▶ **Goal of the exercise**: Please extend the comment thread below on abuse in closed religious groups, picking up right after its final line.

▶ **Page**:
● ● ● ● ●

Dangerous cults are dangerous. Power structures that involve a heirarchy with a 'voice of god's will' at the top are going to have abuse problems. See also Catholics and Mormons.
This is properly horrid stuff. This line from Spotlight has stuck with me:
This really is the perfect storm for supporting abusers. Limited contact with the outside world (English isn’t even their first language), a distrust of law enforcement, a very relaxed internal penal system. What is it about humans that causes so many to prefer to sweep these problems under the rug, thus enabling the abusers?
I wrote four paragraphs about how maybe it has to do with the fact that you have to keep up appearances or cut the abused person loose for the sake of your image, but it's not that, is it? Not entirely, at least. It's maintaining the status quo.

● ● ● ● ●

▶ **Stored rows**:
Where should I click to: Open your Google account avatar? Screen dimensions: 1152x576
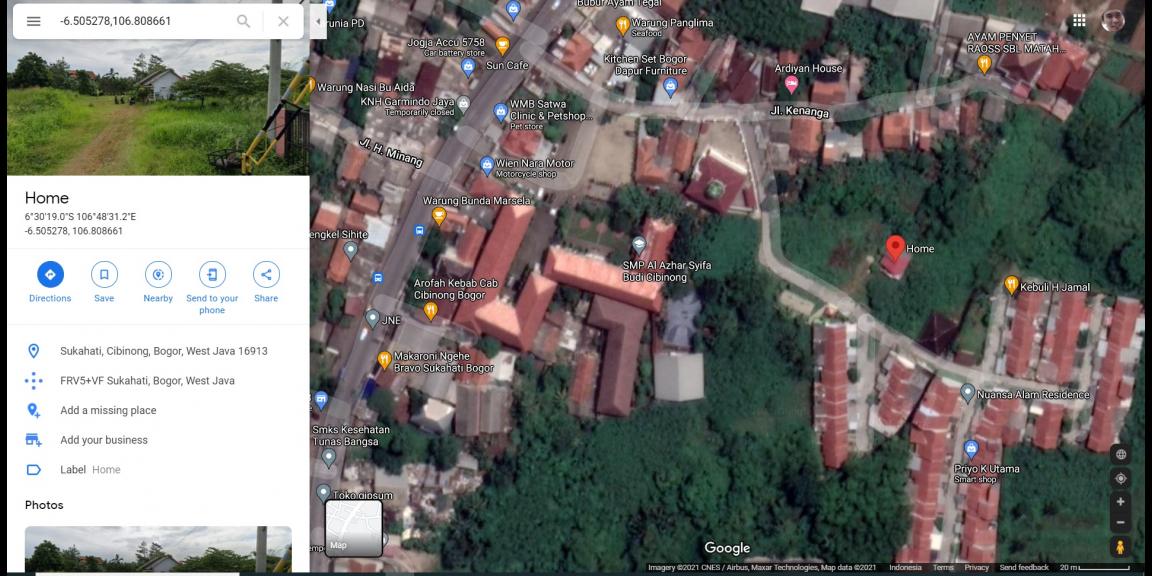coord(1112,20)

● ● ● ● ●

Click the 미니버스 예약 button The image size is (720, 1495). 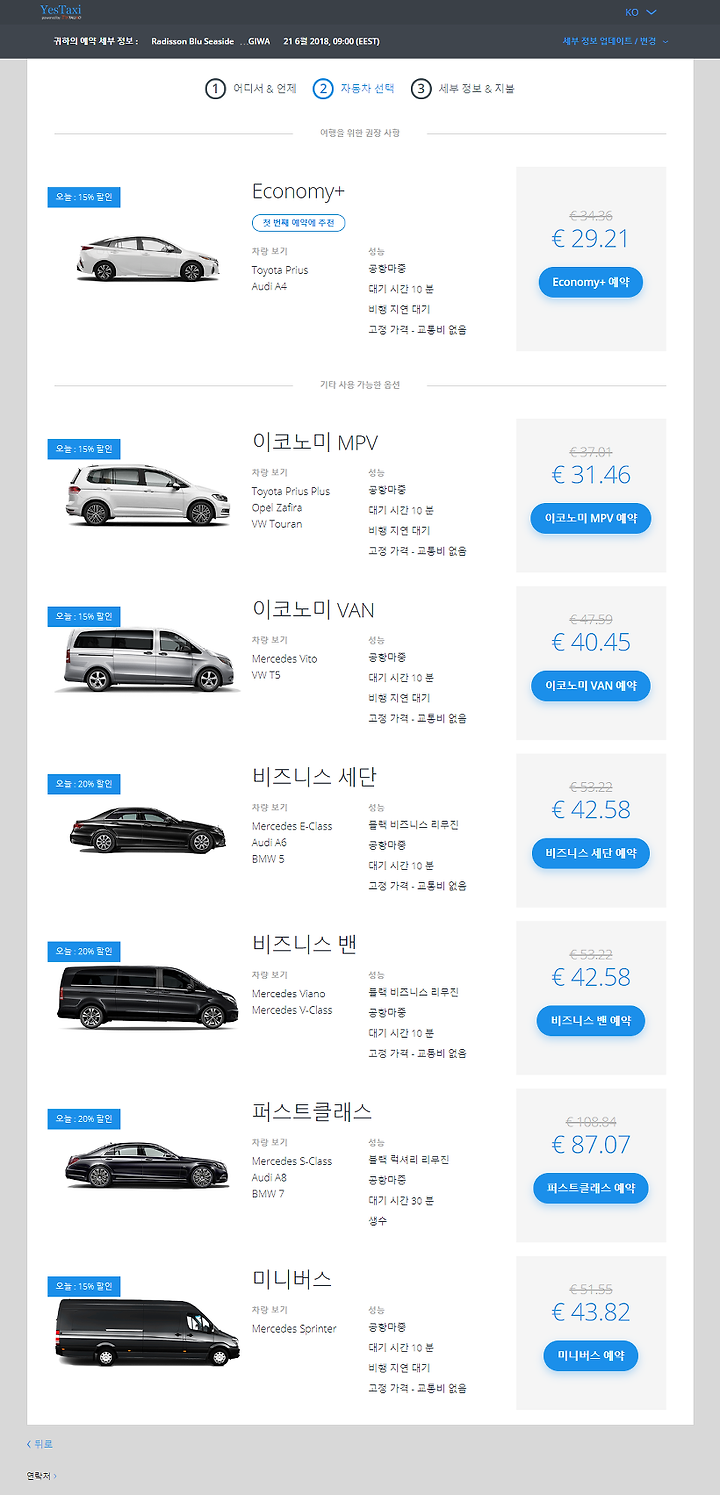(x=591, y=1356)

● ● ● ● ●

▶ **Exercise response**:
My family has its fair share of people who'd rather dissociate from heavy, dangerous things than take action, because taking action against heavy, dangerous things is prone to be uncomfortable and painful, and it may come with a loss (money, time, relatives, the sense of commonality with your peers...). Some people, far outside the Amish, would rather close their eyes and hope things pass than call out ill behavior and protect the innocent.
Knowing that nobody will stand up for you can be fucking terrifying. I can only imagine what it must be like when you also have a very real threat in your midst.
Shame.
I suppose at a fundamental level, it's because evolutionary pressures have given us a generic psychology that prioritizes survival not morality. Fortunately it has also given us the capacity to choose to be moral.